AZ Gonna Be A Showdown at the O.K Corral

http://www.cnn.com/2012/05/10/us/tombstone-water-fight/index.html?hpt=us_c1

this made me laugh my ass off...
The case is getting the attention of conservative bloggers, and Rush Limbaugh recently featured the water fight on his radio show, blaming everything on the Obama administration.
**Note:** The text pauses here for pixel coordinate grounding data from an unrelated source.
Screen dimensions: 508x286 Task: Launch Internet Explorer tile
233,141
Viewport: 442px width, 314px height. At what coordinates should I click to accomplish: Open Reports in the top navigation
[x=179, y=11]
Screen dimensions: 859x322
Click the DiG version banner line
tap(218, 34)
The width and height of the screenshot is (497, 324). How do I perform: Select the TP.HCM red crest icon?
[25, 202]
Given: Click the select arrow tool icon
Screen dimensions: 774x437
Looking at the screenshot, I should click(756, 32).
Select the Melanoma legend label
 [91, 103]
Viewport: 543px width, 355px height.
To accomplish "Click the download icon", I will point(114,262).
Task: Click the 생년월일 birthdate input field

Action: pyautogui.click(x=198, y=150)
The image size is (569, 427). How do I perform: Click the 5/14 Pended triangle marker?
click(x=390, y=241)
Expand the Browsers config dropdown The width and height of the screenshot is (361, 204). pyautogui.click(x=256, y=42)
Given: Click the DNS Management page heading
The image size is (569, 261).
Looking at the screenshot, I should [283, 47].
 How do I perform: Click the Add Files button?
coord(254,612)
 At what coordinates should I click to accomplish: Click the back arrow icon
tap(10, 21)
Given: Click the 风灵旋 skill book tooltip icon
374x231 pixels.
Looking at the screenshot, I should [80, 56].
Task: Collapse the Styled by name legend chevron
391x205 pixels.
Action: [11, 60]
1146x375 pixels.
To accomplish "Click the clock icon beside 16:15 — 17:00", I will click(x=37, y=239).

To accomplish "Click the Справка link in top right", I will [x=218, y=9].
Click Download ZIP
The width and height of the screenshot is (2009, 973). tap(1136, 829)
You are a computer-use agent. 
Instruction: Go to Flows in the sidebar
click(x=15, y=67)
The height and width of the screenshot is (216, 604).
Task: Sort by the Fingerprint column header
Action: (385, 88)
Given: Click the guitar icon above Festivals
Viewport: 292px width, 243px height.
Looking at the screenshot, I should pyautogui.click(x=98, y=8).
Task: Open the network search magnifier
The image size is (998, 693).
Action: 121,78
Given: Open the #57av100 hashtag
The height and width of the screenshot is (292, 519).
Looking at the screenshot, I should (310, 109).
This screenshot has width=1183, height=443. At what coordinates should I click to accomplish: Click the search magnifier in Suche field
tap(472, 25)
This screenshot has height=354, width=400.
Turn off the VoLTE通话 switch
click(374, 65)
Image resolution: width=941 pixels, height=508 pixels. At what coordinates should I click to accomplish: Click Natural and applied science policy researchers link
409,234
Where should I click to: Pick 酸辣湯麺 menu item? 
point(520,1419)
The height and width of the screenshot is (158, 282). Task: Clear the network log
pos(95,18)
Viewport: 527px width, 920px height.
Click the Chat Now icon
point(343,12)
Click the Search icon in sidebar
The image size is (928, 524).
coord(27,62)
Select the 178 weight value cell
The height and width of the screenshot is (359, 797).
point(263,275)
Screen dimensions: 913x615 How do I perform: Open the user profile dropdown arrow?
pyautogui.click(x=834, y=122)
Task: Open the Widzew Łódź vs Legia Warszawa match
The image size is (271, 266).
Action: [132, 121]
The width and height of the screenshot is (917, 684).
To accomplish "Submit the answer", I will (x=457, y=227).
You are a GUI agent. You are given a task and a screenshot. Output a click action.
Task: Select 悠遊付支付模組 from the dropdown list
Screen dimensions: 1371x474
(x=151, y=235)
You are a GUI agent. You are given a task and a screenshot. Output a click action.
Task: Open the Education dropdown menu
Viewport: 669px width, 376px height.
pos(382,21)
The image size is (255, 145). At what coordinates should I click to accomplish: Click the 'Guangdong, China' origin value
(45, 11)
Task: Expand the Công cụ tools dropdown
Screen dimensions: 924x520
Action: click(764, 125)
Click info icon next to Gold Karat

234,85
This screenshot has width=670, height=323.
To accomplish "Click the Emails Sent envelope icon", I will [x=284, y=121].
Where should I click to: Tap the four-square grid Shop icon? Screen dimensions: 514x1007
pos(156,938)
but seriously these fucking tree huggers are out of line.
In the wilderness, Tombstone can dig with shovels, not bulldozers. The new pipe can come up the mountain on horses, not in trucks.
Several weeks ago, the Forest Service stopped Tombstone from bringing in a wheelbarrow for the repairs.
Why on earth?
Rangers say the Wilderness Act prohibits "motorized" or "mechanized" equipment because it might damage the wilderness and disturb endangered species. The conversation showed how far apart the city and the rangers had grown, and how frustrated the city felt in following federal rules.
The rangers insisted the wheelbarrow was "mechanized" because it had a wheel. But Tombstone managed to persuade the Forest Service to ease the restriction and prohibit just "motorized" equipment.
That kind of bureaucracy sounds all too familiar to many Westerners. Forty years ago it fueled the Sagebrush Rebellion over federal control of millions of acres of land in a dozen states. Ronald Reagan, the patron saint of the Republican Party, told voters at a 1980 campaign stop in Utah that he was a proud Sagebrush Rebel.
The rebellion faded but never really died. Riding in the political dust stirred up by the tea party, the Sagebrush Rebellion is re-emerging this election year. Bills to seize control of federal land are burbling in Wyoming and Utah, and they're talking about it in other states, including Arizona, Nevada and New Mexico.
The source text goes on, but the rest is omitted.